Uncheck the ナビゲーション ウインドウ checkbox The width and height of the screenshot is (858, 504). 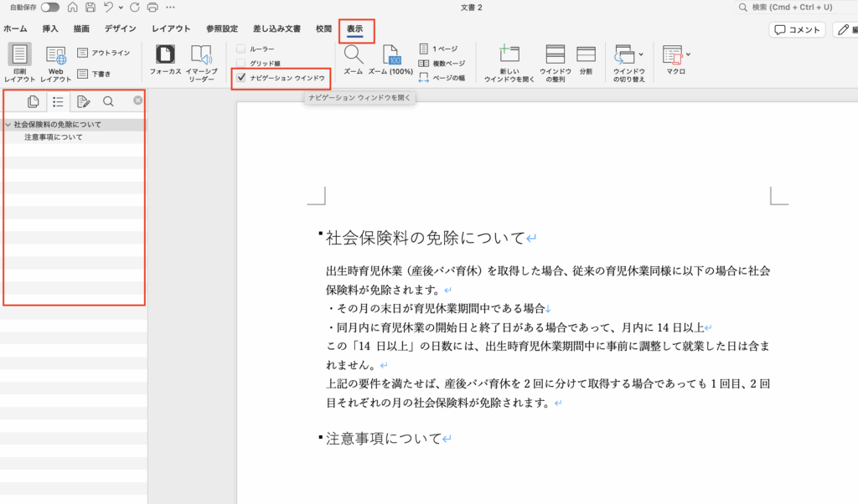tap(241, 78)
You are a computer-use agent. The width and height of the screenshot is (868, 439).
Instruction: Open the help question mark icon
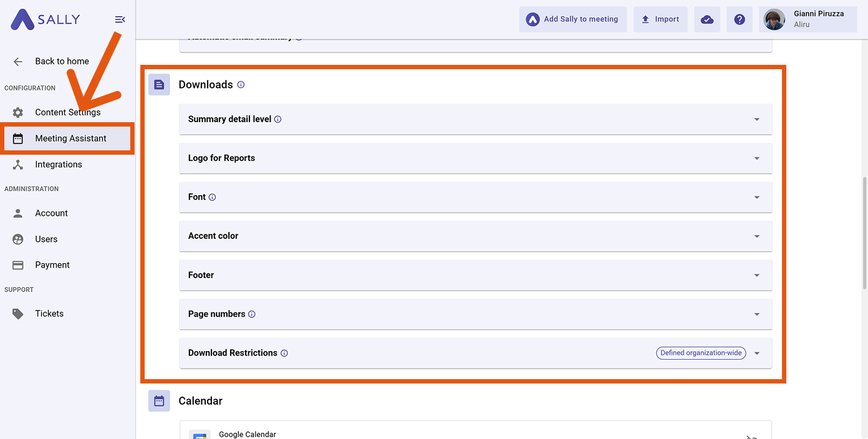(740, 19)
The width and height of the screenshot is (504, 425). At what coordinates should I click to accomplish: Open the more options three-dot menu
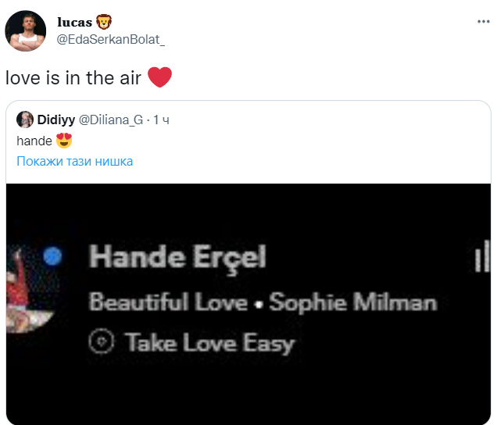click(483, 21)
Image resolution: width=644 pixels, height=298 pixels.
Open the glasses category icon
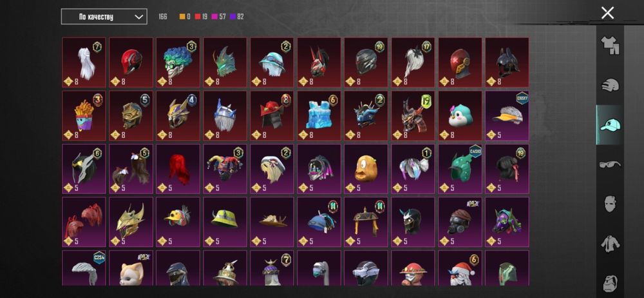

_ _ _

From the line that contains "The width and height of the screenshot is (504, 425)." to the final line of the material, write out each line exactly. Pictures stay out.

The width and height of the screenshot is (504, 425). At what coordinates should I click to accomplish: Open the more options three-dot menu
click(483, 21)
Image resolution: width=644 pixels, height=298 pixels.
Open the glasses category icon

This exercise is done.